(Records shown)
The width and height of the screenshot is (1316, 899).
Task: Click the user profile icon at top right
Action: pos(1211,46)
(End Records shown)
(Records shown)
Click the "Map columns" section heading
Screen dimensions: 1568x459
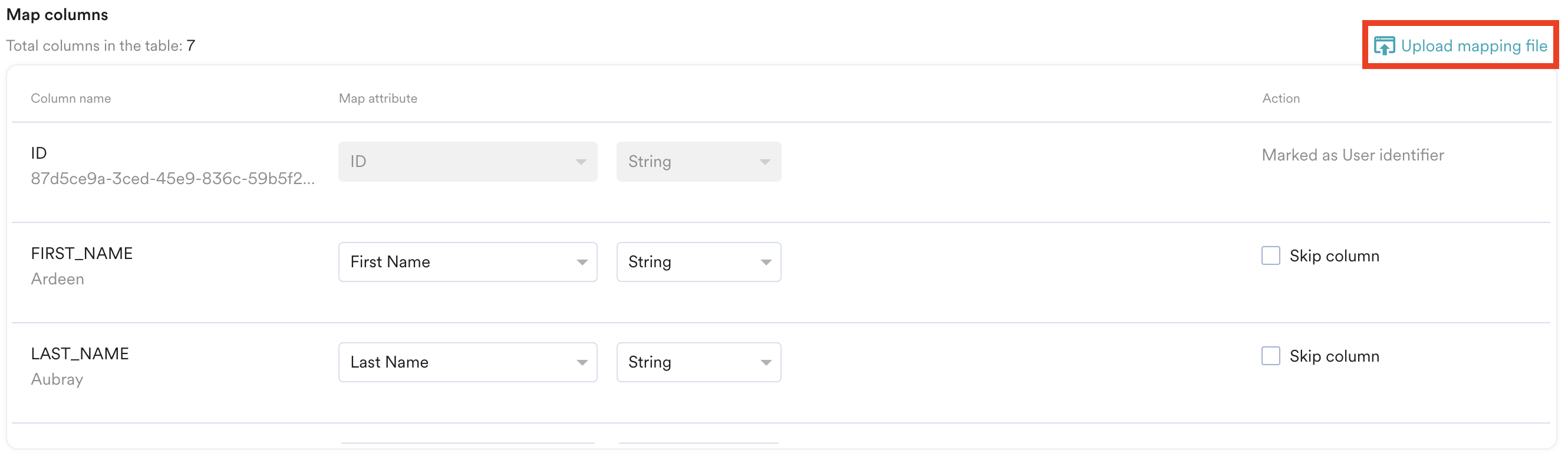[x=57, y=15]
(End Records shown)
(Records shown)
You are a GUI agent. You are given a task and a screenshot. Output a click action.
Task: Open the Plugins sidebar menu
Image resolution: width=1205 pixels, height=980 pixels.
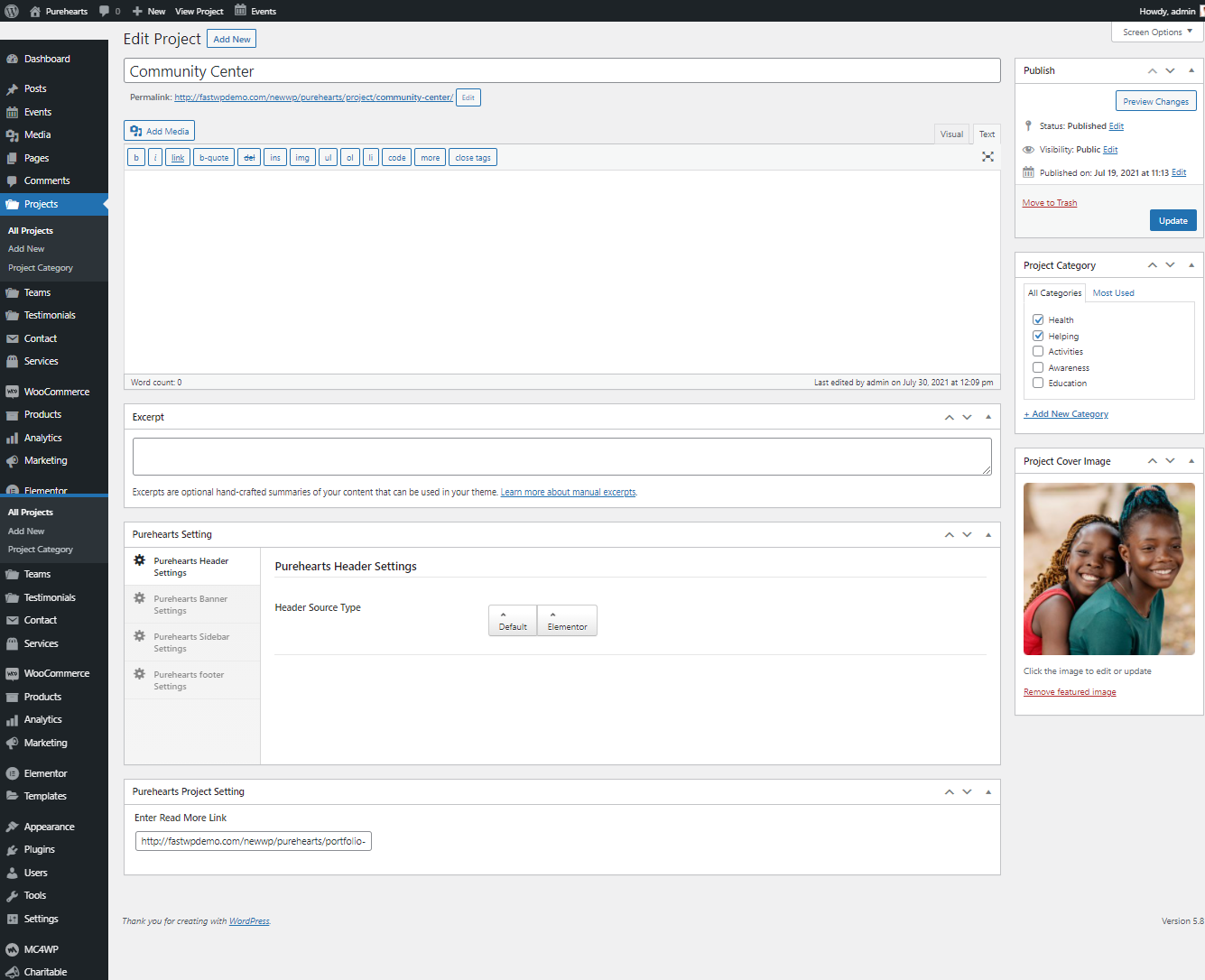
(End Records shown)
Instructions for the task ▸ In the data above, retype exactly and only the lines between the one holding "You are a GUI" and the one holding "Image resolution: width=1205", inclusive.

Written answer ▸
You are a GUI agent. You are given a task and a screenshot. Output a click action.
Task: Open the Plugins sidebar menu
Image resolution: width=1205 pixels, height=980 pixels.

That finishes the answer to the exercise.